* Problem to solve: Please output, without any change, the lines of the material below from the very first through the one with "0902.630.611 (287, 2490)".

* Data records:

──────────────────────────────

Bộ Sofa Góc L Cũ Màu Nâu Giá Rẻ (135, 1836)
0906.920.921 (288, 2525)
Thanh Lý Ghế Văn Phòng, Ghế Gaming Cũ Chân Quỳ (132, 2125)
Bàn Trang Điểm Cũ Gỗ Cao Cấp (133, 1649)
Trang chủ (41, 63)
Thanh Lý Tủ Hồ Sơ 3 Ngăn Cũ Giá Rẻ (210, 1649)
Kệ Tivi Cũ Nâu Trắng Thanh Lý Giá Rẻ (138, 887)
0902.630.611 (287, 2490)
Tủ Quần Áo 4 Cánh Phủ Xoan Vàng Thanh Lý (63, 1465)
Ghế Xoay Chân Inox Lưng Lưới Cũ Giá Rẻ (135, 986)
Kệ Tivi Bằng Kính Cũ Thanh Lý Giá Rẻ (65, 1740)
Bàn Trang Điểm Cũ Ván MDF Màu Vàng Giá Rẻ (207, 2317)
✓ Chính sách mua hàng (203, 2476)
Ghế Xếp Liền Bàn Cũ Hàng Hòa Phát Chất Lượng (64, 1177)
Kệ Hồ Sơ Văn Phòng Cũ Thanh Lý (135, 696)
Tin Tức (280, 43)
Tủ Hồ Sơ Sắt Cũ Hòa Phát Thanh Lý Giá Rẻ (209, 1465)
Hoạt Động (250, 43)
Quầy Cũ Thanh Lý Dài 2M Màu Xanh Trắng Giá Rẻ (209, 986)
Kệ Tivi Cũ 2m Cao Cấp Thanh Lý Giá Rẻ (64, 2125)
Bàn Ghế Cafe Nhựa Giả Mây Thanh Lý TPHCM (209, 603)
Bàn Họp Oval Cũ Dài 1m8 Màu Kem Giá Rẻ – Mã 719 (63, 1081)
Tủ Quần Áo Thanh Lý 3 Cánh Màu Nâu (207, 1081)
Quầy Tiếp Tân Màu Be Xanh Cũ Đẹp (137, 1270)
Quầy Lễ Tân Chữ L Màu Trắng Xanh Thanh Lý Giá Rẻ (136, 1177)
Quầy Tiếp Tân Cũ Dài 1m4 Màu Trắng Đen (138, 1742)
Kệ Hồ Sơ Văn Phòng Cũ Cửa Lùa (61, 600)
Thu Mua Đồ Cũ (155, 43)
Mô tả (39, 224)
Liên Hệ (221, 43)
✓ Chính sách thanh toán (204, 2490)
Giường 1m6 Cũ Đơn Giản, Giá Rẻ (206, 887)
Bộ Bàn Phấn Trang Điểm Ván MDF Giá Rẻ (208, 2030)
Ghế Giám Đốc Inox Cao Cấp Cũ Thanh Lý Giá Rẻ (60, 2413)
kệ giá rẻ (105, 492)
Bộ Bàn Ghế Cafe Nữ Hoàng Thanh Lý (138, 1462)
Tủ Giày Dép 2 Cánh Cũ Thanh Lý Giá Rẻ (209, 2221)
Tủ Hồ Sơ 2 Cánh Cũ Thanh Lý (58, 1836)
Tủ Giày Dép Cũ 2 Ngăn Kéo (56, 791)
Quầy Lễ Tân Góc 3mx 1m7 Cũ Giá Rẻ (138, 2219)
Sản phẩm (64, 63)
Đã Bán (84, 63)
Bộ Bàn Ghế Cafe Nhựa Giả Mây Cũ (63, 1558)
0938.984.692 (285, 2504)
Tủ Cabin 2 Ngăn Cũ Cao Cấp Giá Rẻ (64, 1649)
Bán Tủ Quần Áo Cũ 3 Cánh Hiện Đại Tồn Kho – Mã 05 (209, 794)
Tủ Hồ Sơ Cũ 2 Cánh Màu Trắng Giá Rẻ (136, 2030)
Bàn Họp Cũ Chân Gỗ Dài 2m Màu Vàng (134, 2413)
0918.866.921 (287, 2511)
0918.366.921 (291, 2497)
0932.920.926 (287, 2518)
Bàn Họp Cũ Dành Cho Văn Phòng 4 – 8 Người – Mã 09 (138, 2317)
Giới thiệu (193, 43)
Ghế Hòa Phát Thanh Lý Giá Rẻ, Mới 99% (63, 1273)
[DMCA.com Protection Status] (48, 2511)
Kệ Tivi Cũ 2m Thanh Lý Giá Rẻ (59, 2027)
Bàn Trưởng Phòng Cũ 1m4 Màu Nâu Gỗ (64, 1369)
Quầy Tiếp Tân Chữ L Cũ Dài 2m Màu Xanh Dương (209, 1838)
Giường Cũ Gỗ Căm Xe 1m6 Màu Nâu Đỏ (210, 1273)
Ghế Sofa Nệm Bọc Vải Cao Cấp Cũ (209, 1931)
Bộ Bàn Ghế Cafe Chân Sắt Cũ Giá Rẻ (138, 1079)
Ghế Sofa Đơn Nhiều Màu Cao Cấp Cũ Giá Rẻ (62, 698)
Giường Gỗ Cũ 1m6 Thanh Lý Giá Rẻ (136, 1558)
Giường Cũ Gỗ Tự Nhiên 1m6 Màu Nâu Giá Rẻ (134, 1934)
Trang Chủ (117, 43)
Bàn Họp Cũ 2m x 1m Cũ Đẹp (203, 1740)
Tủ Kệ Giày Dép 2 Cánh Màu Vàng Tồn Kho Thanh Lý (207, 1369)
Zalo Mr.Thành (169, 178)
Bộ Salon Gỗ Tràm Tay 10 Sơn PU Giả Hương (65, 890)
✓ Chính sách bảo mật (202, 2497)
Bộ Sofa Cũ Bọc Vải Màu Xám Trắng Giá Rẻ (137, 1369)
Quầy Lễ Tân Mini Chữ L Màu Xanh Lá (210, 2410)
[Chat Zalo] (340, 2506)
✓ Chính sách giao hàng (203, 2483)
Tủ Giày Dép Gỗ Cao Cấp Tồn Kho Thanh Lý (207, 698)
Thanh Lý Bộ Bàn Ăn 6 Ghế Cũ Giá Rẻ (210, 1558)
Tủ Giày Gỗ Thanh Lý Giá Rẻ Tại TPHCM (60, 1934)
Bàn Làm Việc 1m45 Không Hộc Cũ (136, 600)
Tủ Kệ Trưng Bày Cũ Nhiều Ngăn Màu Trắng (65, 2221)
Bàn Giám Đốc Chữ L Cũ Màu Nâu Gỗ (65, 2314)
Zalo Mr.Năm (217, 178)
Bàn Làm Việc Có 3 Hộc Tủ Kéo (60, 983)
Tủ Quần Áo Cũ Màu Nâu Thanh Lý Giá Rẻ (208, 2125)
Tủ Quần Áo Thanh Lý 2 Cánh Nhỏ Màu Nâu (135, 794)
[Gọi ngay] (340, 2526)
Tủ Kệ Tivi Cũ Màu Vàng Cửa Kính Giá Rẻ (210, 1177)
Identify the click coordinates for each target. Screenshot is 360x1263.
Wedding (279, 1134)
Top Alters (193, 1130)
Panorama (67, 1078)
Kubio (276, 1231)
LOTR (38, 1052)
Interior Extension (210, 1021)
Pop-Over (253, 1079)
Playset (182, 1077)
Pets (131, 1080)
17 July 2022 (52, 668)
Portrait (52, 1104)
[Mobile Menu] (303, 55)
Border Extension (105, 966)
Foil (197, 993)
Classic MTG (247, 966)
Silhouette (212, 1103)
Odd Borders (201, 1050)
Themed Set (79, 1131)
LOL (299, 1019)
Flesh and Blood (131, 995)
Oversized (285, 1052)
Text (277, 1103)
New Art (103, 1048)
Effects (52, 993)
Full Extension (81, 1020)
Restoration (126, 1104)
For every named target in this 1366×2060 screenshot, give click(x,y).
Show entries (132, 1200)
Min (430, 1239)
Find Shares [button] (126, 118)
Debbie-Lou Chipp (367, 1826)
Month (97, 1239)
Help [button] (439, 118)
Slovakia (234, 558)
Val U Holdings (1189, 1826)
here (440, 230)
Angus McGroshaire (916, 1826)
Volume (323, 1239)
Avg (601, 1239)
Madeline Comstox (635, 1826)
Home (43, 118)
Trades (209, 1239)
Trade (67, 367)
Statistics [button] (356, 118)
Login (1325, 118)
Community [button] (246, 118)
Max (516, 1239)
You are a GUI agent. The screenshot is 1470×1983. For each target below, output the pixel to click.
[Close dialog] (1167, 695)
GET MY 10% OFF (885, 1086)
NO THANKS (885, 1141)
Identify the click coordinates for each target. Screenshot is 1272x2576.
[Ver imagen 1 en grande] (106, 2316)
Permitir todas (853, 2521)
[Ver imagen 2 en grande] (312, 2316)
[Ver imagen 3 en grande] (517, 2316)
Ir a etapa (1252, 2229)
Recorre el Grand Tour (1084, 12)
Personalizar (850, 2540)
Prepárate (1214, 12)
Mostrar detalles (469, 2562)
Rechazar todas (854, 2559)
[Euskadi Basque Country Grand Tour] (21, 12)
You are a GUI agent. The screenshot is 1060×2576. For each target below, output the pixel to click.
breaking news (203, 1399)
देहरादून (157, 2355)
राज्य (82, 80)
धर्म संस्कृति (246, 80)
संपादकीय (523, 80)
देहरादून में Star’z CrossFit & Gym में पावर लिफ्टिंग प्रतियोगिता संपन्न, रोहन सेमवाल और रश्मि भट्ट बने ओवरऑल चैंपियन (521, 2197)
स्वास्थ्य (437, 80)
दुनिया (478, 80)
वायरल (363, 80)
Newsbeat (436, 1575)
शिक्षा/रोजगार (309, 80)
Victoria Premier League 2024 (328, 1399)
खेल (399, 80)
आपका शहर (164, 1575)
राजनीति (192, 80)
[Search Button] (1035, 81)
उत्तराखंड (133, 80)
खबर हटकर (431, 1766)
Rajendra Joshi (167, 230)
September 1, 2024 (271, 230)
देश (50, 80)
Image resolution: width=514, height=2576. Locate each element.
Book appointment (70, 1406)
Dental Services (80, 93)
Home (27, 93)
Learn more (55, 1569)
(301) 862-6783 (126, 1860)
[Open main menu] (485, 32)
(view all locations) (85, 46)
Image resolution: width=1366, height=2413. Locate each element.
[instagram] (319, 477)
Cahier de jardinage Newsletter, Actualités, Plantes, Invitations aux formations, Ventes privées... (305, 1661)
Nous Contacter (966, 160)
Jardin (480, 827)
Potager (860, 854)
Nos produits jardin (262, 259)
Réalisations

──────────────────────────────

* Exercise solution:
Bộ Sofa Góc L Cũ Màu Nâu Giá Rẻ (135, 1836)
0906.920.921 (288, 2525)
Thanh Lý Ghế Văn Phòng, Ghế Gaming Cũ Chân Quỳ (132, 2125)
Bàn Trang Điểm Cũ Gỗ Cao Cấp (133, 1649)
Trang chủ (41, 63)
Thanh Lý Tủ Hồ Sơ 3 Ngăn Cũ Giá Rẻ (210, 1649)
Kệ Tivi Cũ Nâu Trắng Thanh Lý Giá Rẻ (138, 887)
0902.630.611 (287, 2490)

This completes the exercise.